Внешнее равенство раздела историк А.В. Экземплярский объясняет тем, что Иван I «мог сомневаться в том, что тому, а не другому сыну достанется великокняжеский стол… он отдает детям Москву в общее владение и таким образом еще вернее достигает второй цели: кто ни будет из детей великим князем, все-таки он будет Московским, потому что будет привязан к Москве той частью наследства, которая предоставлена ему по завещанию».[261] Однако уже С.М. Соловьев отмечал формальность этого «равенства»: «…величина уделов следует старшинству: самый старший и материально сильнее, притом города его значительнее, например Можайск был особым княжеством; старшему же должно было получить и великокняжескую область Владимирскую с Переяславлем».[262] Мысль о значительном качественном преимуществе старшего наследника подтверждают наблюдения В.О. Ключевского и современного исследователя В.А. Кучкина. Например, значившиеся за вторым сыном Калиты как «главные города» Руза и Звенигород в данный период вообще являлись крупными селами — центрами волостей. [263]

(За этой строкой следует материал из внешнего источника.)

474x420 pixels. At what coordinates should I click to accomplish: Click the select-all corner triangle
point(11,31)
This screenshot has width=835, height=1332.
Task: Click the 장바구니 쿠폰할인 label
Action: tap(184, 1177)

В дальнейшем принцип преимущественного наделения земельными владениями старшего сына получил и количественное выражение. Иван II, занявший великий стол Московский и Владимирский по смерти своего старшего брата Семена Гордого (1353), умирая от чумы в 1359 г., выделил своему старшему сыну Дмитрию (будущему Донскому) земель в два раза больше, чем младшему Ивану.[264] Доля Дмитрия значительно превышала и размер владений его двоюродного брата удельного князя серпуховского Владимира Андреевича, и долю его бабки Ульяны (вдовы Калиты).[265] На рубеже 1461–1462 гг. последний московский правитель удельного периода Василий II оставил своему сыну-соправителю Ивану III 14 городов и большую часть Москвы, а четырем младшим сыновьям вместе взятым — 13 городов. Забегая вперед, отметим, что сам Иван III, завершивший объединение Северо-Восточной Руси и основавший единое Московское государство, в 1503 г. завещал своему наследнику Василию III «более 60 городов с уездами или целых земель с городами, четырем удельным его братьям, всем вместе, было дано не более 30 городов, причем большею частью малозначительных».[266] Экономическая мощь городов, заключавшаяся в возможности уплаты налогов и возможной дани татарам, превосходила уделы его родни в три раза.[267] Прекратил Иван III и обычай раздела между братьями выморочных уделов и завоеванных земель. Они становились вотчиной великого князя.[268] Во второй половине XVI в., после конфискации удела и казни двоюродного брата Ивана IV Грозного Владимира Старицкого «классические» удельные владения канули в Лету.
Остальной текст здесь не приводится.